I tried to find a counterexample of such function, only to fail again. The non-homogeneous functions that would serve as counterexample fail to be monotonic or to be positive.
 A: By definition, $M$ is continuous if for every $(x_1,\dots,x_n) \in (0,\infty)^n$, and every $\epsilon > 0$, there exists $\delta > 0$ such that, if $(y_1,\dots,y_n) \in (0,\infty)^n$ is such that $|y_i-x_i| < \delta$ then $|M(y_1,\dots,y_n)-M(x_1,\dots,x_n)| < \epsilon$.

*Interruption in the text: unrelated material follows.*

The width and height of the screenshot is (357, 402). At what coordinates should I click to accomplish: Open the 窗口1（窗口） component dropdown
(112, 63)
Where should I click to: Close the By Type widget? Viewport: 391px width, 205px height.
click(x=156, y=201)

Let us show that this holds.
Let $(x_1,\dots,x_n) \in (0,\infty)^n$ and $\epsilon > 0$ be given.
We will figure out exactly what $\delta$ should be in a moment; for now, just let it be fixed.

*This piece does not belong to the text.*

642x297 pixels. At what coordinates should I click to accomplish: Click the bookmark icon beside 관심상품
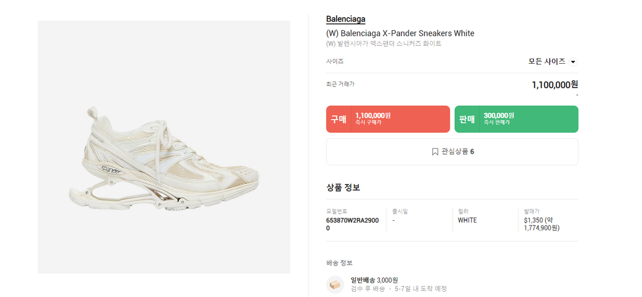pyautogui.click(x=435, y=152)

If $|y_i-x_i| < \delta$ for all $i$, then this means that
$$ x_i - \delta < y_i < x_i + \delta, $$
so that
$$ y_i < (1+\frac\delta{x_i})x_i \leq (1+\frac\delta{\text{min}_i\, x_i})x_i, $$
and therefore, $(y_1,\dots,y_n) \leq (1+\frac\delta{\text{min}_i\,x_i})(x_1,\dots,x_n)$ so that
$$ M(y_1,\dots,y_n) \leq (1+\frac\delta{\text{min}_i\,x_i})M(x_1,\dots,x_n). $$
Likewise, we can show that
$$ M(y_1,\dots,y_n) \geq (1-\frac\delta{\text{min}_i\,x_i})M(x_1,\dots,x_n). $$
Thus, if we set $\delta < \frac{\epsilon\cdot\text{min}_i\,x_i}{M(x_1,\dots,x_n)}$ then $|y_i-x_i| < \delta$ for all $i$ implies $|M(y_1,\dots,y_n)-M(x_1,\dots,x_n)| < \epsilon$.